Matthew Coller’s latest Purple Insider episode turns into a full offseason lab experiment, with Coller stepping into the GM chair for the Minnesota Vikings using the Stick to the Model simulator. The goal: fix the roster, manage the cap, and try to build a competitive 2026 team without wrecking the future.

The show starts with aggressive cap maneuvering. Coller restructures cornerstone contracts — including Justin Jefferson, Brian O'Neill, T.J. Hockenson, Christian Darrisaw, and Jonathan Greenard — to generate breathing room. He then makes harder calls, releasing veterans like Aaron Jones and Ryan Kelly to push total cap space north of $50 million. The exercise quickly reveals how fast that flexibility disappears once you start filling holes.

In free agency, Coller takes a measured approach. He adds Rachaad White as a starting-caliber back, Greg Dortch as depth, and Luke Fortner as a low-cost center solution. On defense, he targets value pieces like Cam Taylor-Britt and Alohi Gilman while retaining younger contributors such as Jaylen Redmond.
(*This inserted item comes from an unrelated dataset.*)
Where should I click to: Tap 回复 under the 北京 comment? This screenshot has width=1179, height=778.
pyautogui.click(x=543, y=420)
The draft strategy emphasizes flexibility. Coller trades back from the first round to accumulate more capital, then focuses on adding explosiveness at running back, help at safety, and an interior defensive lineman within the first three rounds. The simulator ultimately assigns the offseason a “B” grade — strong marks for filling needs, lighter praise for long-term cap health.
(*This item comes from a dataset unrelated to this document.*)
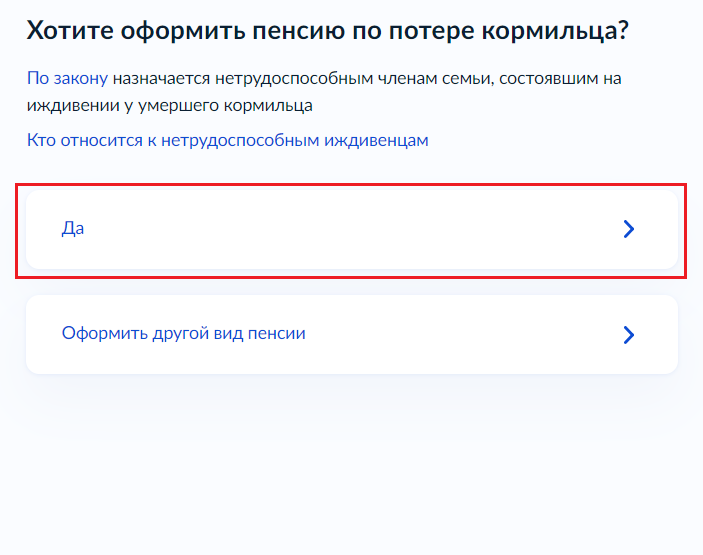View who counts as нетрудоспособные иждивенцы
Image resolution: width=703 pixels, height=555 pixels.
tap(227, 140)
The back half of the episode turns interactive, with Coller answering fan questions about quarterbacks like Kyler Murrayand broader front office structure, including support for elevating Rob Brzezinski into a larger leadership role. Coller closes with a reflective note: the Vikings’ recent regret hasn’t been aggression — it’s short-sighted spending and undervaluing draft capital. The simulation underscores how thin the margin is between competing now and compromising tomorrow.